Selection of instantiations through risk analysis in FRAM models: a method proposal

  • Éder Henriqson PUCRS (Pontifícia Universidade Católica do Rio Grande do Sul), Brazil
  • Natália Werle PUCRS (Pontifícia Universidade Católica do Rio Grande do Sul), Brazil
  • Felipe Lando PUCRS (Pontifícia Universidade Católica do Rio Grande do Sul), Brazil
Keywords: FRAM models, risk matrix analysis

Abstract

Complex Sociotechnical systems are characterized by a large number of interactions between functions, making it difficult to be modeled. However, tools such as the Functional Resonance Analysis Method (FRAM) have been developed for the purpose of analyzing such systems and its complexity. FRAM models allow variability analysis of the systems functions, as well as its influences in other functions (resonance) by means of daily critical activity modeling (work-as-Done). However, such analyzes depend on the elaboration of instantiations of the analyzed activity and literature does not yet present a consensus regarding identification of critical functions for analyzing variability. Thus, this article proposes a structured method to analyze the criticality of a model by means of risk analysis of functions, allowing the identification of instantiations. Four models of critical multidisciplinary operations were developed related to the drilling of oil wells and the production of oil and gas.
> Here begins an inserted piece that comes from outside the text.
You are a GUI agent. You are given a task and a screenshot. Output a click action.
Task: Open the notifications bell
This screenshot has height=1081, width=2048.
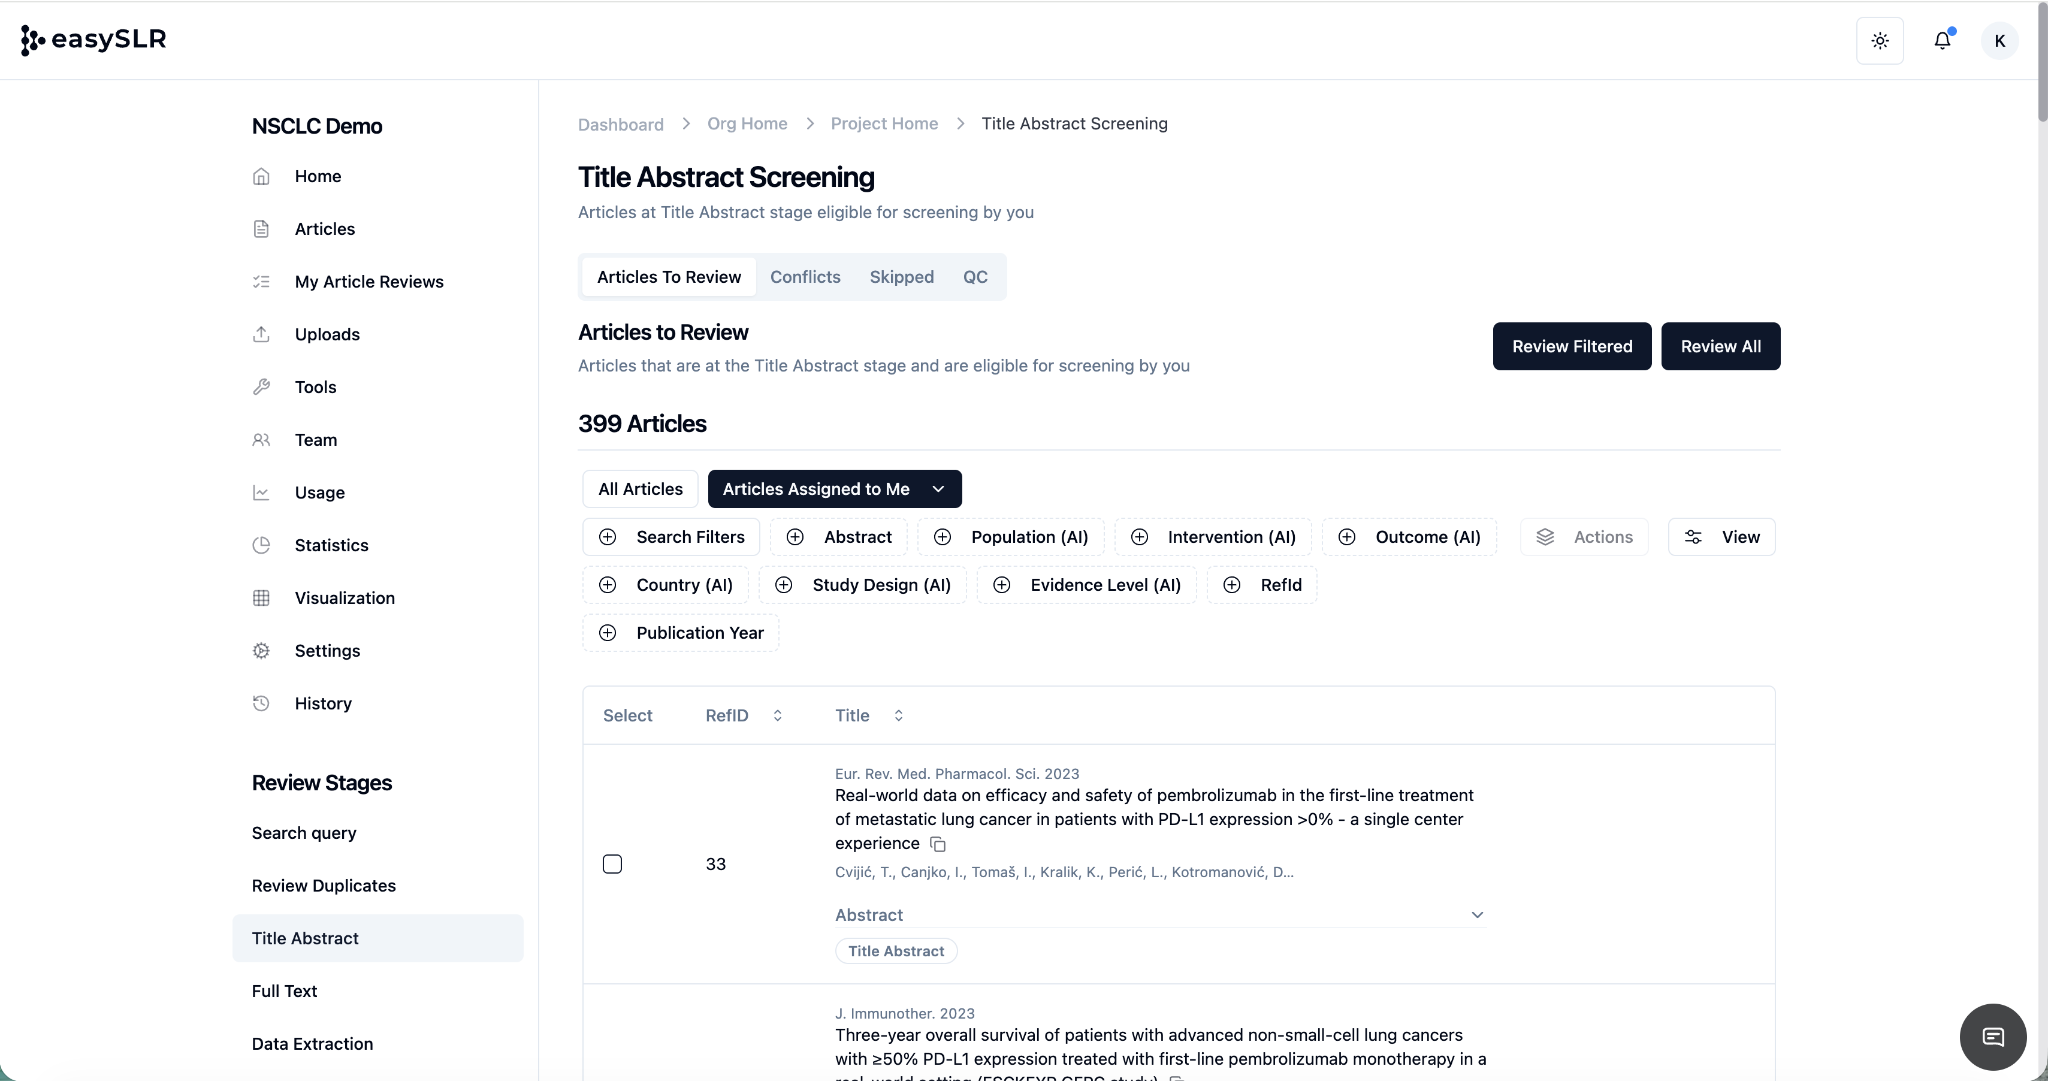(x=1942, y=41)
During the validation phase of the models, interviewees were asked about probability and severity of occurrences related to each function, as well as history of adverse situations. Data was tabulated allowing the identification of most critical functions (greater risk) and the histories related to these functions were instantiated. For each operation, three instantiations were elaborated, representing a situation of disarm, of recovery and of adaptation. The main contribution of this paper is a structured method for risk analysis in FRAM models as a way of selecting critical events for the development of instantiations.